== Task ==
Give all of the items again, substituting "Where can I find" for "Where is" wherever it occurs, with everything else left unchanged.

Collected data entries
--*--
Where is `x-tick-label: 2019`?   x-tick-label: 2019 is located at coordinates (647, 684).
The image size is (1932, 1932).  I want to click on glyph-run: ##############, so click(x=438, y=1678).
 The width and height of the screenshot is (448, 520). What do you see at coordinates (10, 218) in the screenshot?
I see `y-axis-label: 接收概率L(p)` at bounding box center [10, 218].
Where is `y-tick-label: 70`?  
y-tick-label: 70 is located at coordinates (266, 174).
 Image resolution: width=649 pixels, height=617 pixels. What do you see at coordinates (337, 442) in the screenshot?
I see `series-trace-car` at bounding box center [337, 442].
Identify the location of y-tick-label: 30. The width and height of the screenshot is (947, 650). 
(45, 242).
--*--
== Result of the task ==
Where can I find `x-tick-label: 2019`?   x-tick-label: 2019 is located at coordinates (647, 684).
The image size is (1932, 1932).  I want to click on glyph-run: ##############, so click(x=438, y=1678).
 The width and height of the screenshot is (448, 520). What do you see at coordinates (10, 218) in the screenshot?
I see `y-axis-label: 接收概率L(p)` at bounding box center [10, 218].
Where can I find `y-tick-label: 70`?  
y-tick-label: 70 is located at coordinates (266, 174).
 Image resolution: width=649 pixels, height=617 pixels. What do you see at coordinates (337, 442) in the screenshot?
I see `series-trace-car` at bounding box center [337, 442].
Identify the location of y-tick-label: 30. The width and height of the screenshot is (947, 650). 
(45, 242).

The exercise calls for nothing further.